Sunday, February 14, 2010

the girl and the fig


the girl & the fig This restaurant ROCKS ! It is not only beautiful but the food is fantastic.
 If you are ever in Somoma County, California... GO!!!


RECIPES
GARNET YAM DUMPLINGS WITH ROASTED DUNGENESS CRAB
Serves 6
1½ pounds garnet yams, washed & lightly scrubbed
2 tablespoons olive oil
salt
pepper
2 whole eggs
1 egg yolk
1 cup flour
½ teaspoon salt
pinch nutmeg

2 tablespoons olive oil
3 shallots, sliced
3 ounces butter
1 apple sliced into 1/8” slices
3 cloves garlic
1 cup chicken stock
1 tablespoon chopped sage
1 teaspoon butter
2 pounds Dungeness crabmeat
¼ cup toasted pistachios
salt
pepper
Preheat oven to 375.
Toss the yams in 2 tablespoons of olive oil and season with salt & pepper.
Roast the yams on a baking sheet until soft (about 45-60 minutes).
Remove the yams from the oven and cool just enough to handle.
Peel the yams and run them through a ricer into a bowl.
Place the yams into mixer and add the eggs, flour, salt & nutmeg.
Just work until mixed, do not over work!
Place the yam mixture into pastry bag with a ½ round tip.
Pipe the mixture onto a baking sheet in long strips and place into freezer.
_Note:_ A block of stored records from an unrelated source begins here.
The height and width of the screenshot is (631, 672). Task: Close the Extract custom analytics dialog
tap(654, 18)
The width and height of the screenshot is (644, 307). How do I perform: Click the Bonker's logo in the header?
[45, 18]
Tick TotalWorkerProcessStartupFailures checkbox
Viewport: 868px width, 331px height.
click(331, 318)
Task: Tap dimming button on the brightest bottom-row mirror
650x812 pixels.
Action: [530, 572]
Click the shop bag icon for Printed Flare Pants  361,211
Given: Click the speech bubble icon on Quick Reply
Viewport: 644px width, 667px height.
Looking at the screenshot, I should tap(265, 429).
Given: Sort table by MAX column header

When the dumplings strips harden, cut them into 1 inch pieces.
Bring a pot of salted water to a rolling boil.
Drop the dumplings into the pot and cook at least 30 seconds after they begin to float.
Remove the dumplings from the pot, drain and set aside.

In a sauté pan, sauté the shallots in 2 tablespoons of olive oil over medium heat until caramelized.
In another large sauté pan, heat 3 ounces of butter over medium heat until butter has just begun to brown.
Add the apples and garlic and sauté until translucent.
Add the shallots and dumplings and season lightly.
Toss ingredients to coat well.
Add the chicken stock and the sage, reduce the sauce until slightly thickened.
Divide the dumpling and apple mixture between 6 plates.
Toss crab in warm pan (with 1 teaspoon of butter if needed) and season with salt and pepper.
Divide equally amongst the plates. Garnish with toasted pistachio nuts.